Screenshot grounding data:
***
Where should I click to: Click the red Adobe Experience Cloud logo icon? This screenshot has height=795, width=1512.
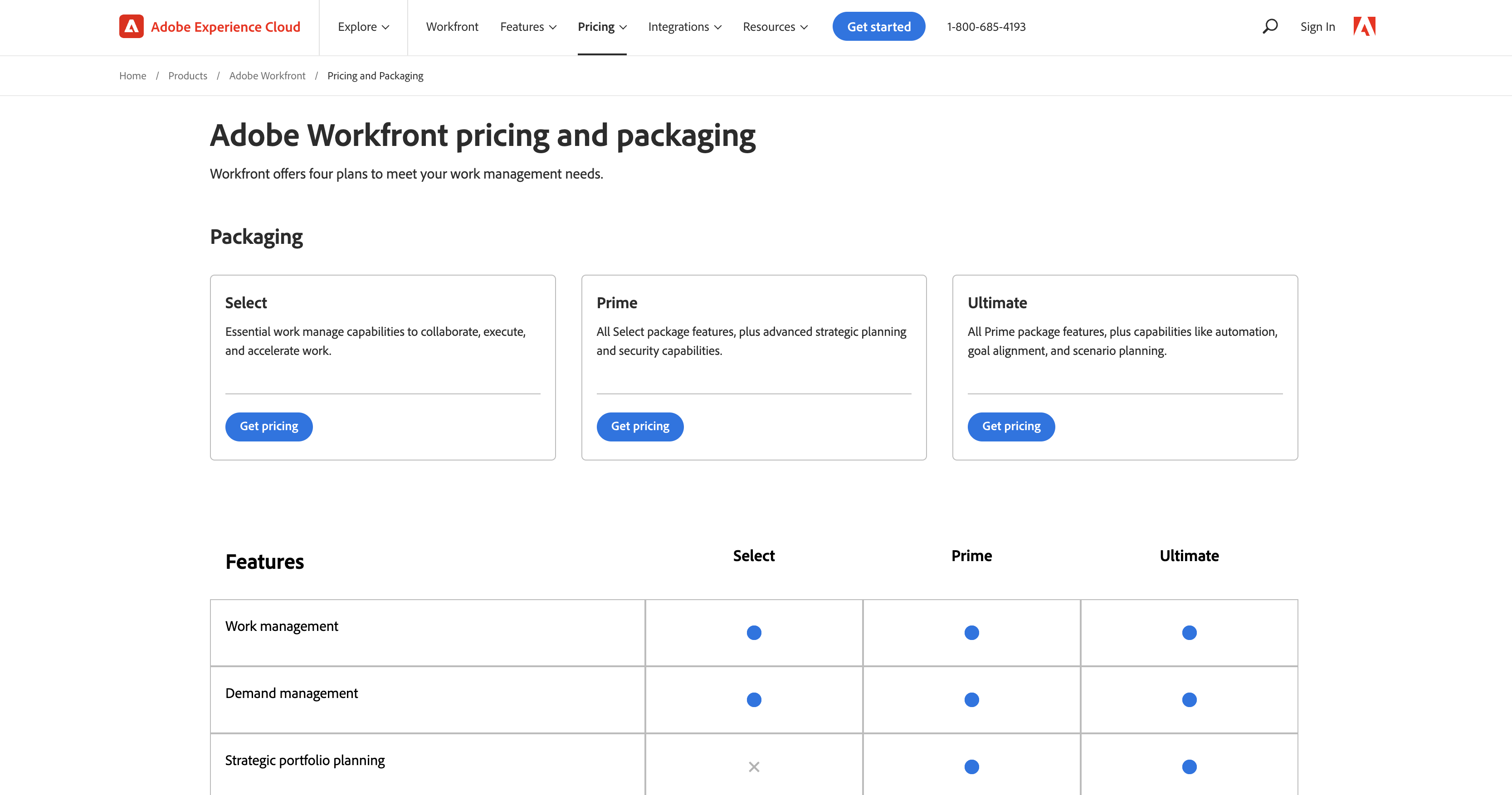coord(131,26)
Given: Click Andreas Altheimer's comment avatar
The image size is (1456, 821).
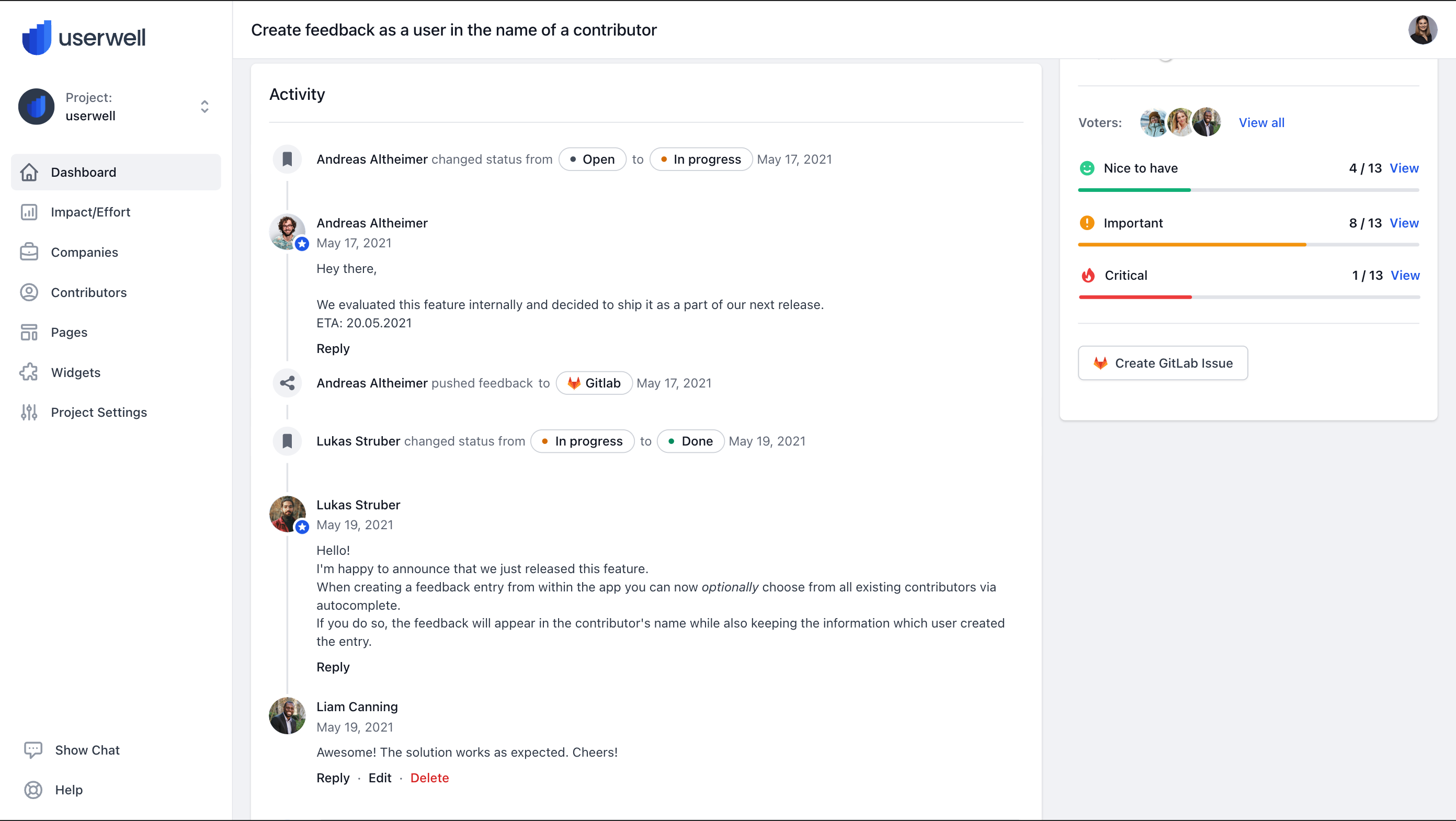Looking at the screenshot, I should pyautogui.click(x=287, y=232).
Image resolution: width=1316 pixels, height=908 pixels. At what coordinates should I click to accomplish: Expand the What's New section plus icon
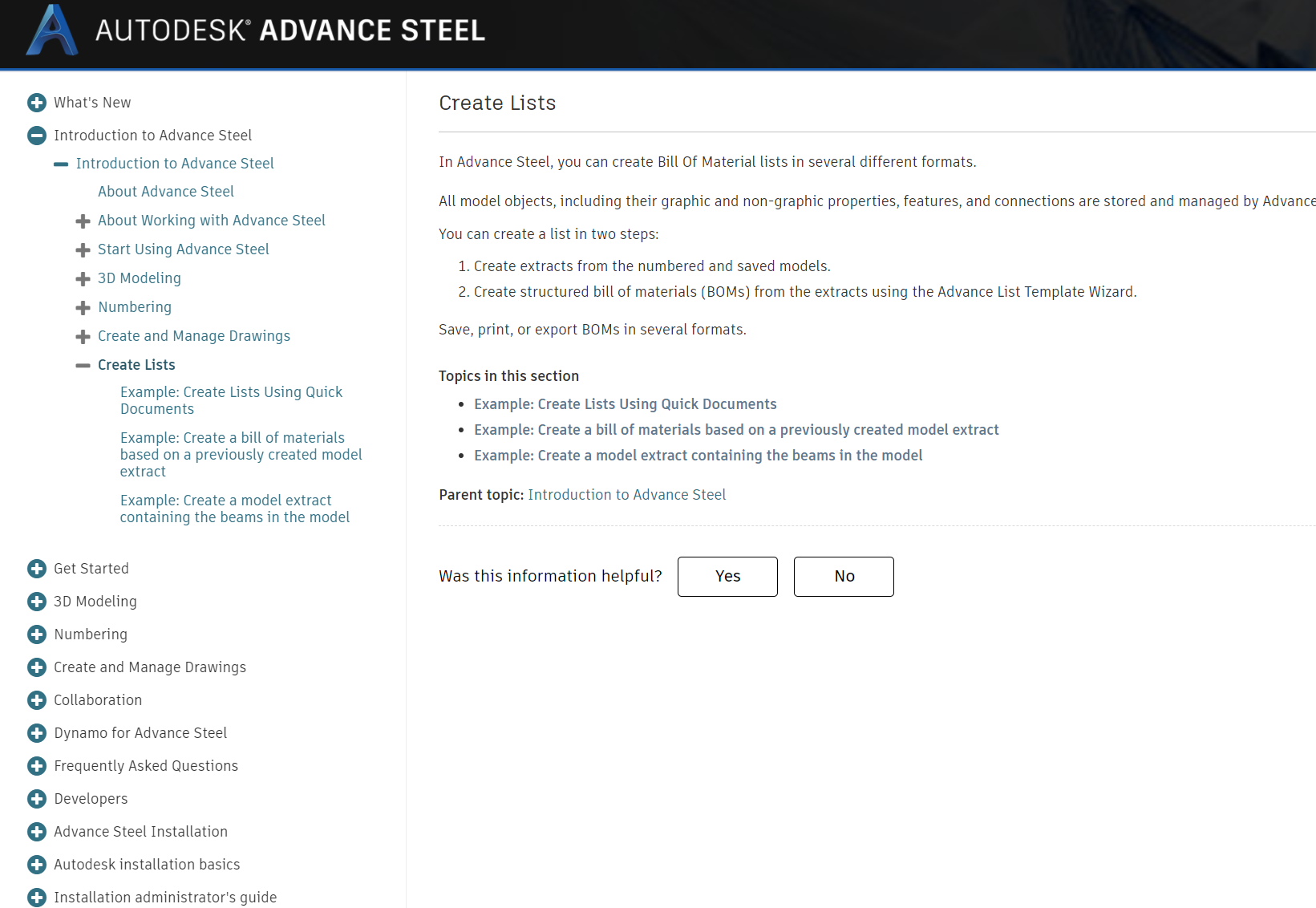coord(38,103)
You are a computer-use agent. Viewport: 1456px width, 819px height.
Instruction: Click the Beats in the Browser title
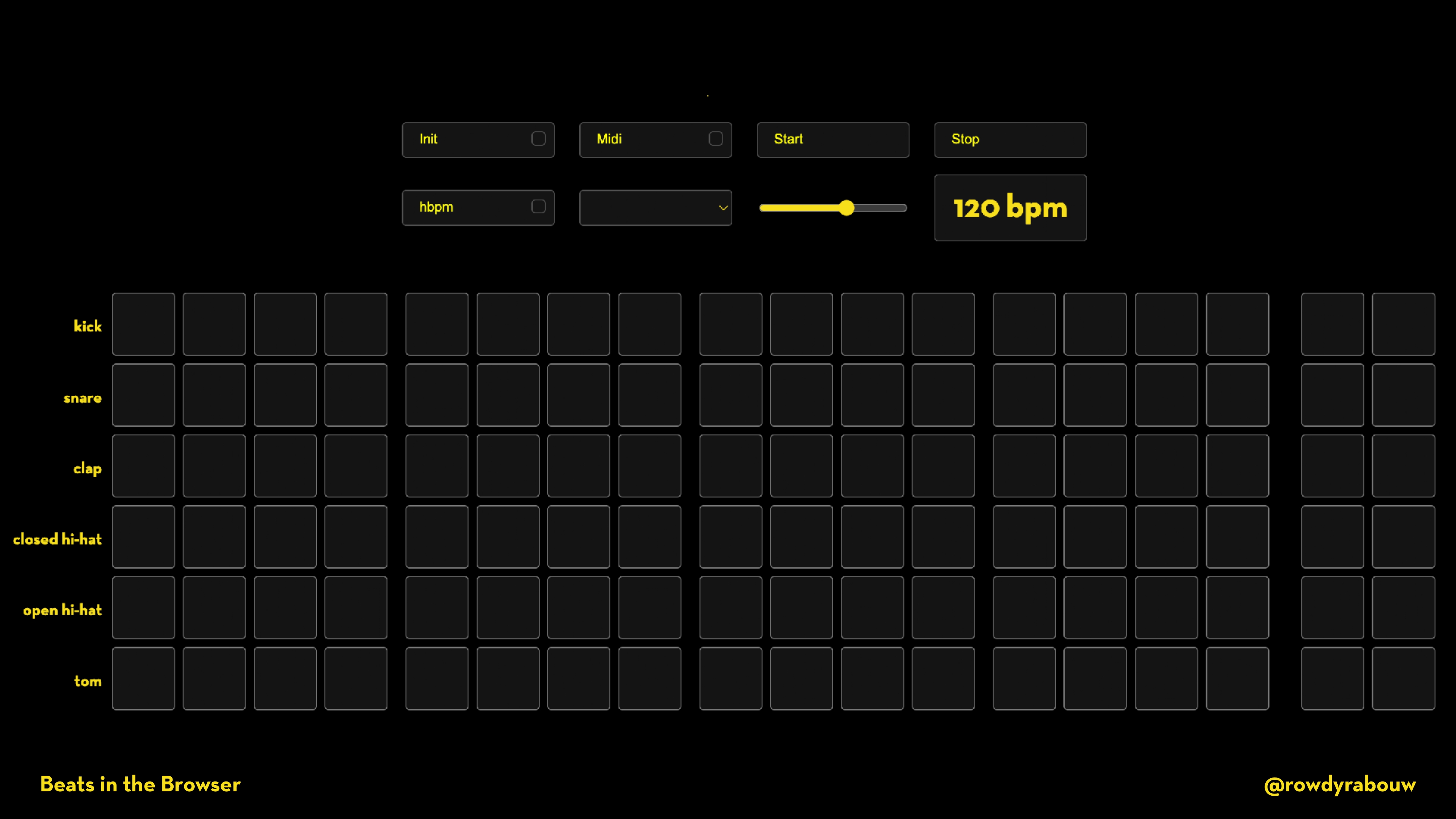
***
Copy out the entries verbatim and leave the images out.

Output of the exercise:
Where should I click to: Click the red Adobe Experience Cloud logo icon? This screenshot has height=795, width=1512.
coord(131,26)
Given: Click Andreas Altheimer's comment avatar
The image size is (1456, 821).
Looking at the screenshot, I should pyautogui.click(x=287, y=232).
Image resolution: width=1316 pixels, height=908 pixels. At what coordinates should I click to accomplish: Expand the What's New section plus icon
coord(38,103)
You are a computer-use agent. Viewport: 1456px width, 819px height.
Instruction: Click the Beats in the Browser title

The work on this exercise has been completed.